В глубокой юности, в Таллине, ко мне пристал пьяный в хлам бугай-эстонец, и настойчиво стал говорить по-своему. Я с перепугу что-то неразборчиво блеял в ответ. И только когда он уже взял меня за грудки, заверещал – чего надо!
Он установил мозги на место, и сказал с сильным акцентом:
- Дай двадцать копеек!
Тольяттинские проститутки, когда я выходил из тамошнего «Интуриста», кричали мне в след:
- Эй, швед, Кекконен, как тебя там. Дай закурить!

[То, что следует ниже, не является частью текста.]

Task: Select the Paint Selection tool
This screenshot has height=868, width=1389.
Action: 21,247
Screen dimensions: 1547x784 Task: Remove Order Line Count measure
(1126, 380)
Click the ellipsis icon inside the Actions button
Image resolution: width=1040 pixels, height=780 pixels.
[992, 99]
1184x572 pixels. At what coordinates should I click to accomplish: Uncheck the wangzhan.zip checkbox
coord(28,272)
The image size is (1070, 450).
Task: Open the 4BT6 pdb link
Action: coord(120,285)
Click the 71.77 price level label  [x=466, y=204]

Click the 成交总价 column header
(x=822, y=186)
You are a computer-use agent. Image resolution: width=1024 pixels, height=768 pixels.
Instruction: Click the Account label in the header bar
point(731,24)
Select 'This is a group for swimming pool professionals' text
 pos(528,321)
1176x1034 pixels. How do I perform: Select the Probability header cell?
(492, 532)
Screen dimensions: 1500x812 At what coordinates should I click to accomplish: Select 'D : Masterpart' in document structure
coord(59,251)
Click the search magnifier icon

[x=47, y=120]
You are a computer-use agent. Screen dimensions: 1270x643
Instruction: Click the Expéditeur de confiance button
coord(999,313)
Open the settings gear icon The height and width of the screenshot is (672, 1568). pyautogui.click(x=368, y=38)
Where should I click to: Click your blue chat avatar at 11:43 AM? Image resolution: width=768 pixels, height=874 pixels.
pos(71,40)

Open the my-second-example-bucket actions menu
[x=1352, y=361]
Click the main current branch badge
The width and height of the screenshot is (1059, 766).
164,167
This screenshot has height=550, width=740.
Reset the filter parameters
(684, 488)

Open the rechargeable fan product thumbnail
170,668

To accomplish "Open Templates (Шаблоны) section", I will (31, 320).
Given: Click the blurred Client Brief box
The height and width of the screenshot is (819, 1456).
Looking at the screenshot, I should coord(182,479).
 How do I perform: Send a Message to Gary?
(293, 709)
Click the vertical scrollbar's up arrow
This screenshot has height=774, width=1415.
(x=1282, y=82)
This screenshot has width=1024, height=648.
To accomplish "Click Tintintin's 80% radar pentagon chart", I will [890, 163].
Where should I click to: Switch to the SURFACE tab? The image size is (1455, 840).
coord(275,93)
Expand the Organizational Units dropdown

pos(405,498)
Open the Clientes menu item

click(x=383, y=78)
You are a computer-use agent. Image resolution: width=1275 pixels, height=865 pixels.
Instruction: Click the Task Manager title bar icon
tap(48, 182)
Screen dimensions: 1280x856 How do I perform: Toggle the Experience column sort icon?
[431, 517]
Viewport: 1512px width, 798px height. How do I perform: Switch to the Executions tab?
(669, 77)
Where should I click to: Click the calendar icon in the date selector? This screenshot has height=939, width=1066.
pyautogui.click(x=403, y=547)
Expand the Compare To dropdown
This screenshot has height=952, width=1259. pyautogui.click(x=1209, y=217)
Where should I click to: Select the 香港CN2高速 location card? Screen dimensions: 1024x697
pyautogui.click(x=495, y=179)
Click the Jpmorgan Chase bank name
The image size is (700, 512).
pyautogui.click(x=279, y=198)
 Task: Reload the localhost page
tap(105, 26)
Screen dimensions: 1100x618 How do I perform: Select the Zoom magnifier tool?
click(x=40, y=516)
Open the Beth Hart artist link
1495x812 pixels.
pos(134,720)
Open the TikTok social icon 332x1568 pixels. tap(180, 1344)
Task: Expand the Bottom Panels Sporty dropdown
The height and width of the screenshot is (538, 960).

В Берлине немцы постоянно обращались ко мне по-немецки, во Франции французы – по-французски.
Русская стюардесса на рейсе ЛА-Москва встречала пассажиров на посадке:
- Здравствуйте, здравствуйте, добрый день, здравствуйте…
Подошёл я.
- Хеллоу, - сказала она.
На днях мне позвонил один человек из нашей группы, ездившей на фестиваль в Израиль.
- Мне позвонили организаторы, сказали, что всё было замечательно, все гости такие порядочные люди. Мы, говорят, даже не представляли, что Котёночкин – еврей.
Ни один китаец никогда (!) не заговорил со мной по-китайски! Это немного успокаивает.
Моя знакомая – профессор антропологии, ученица знаменитого Герасимова, восстановившего облик Иоанна Грозного, однажды сказала мне, что по строению черепа я типичный представитель Среднерусской возвышенности.
А моей жене продавец мясного отдела как-то сказал:
- Татарочка, наш человек!
М-да, очень всё запутано…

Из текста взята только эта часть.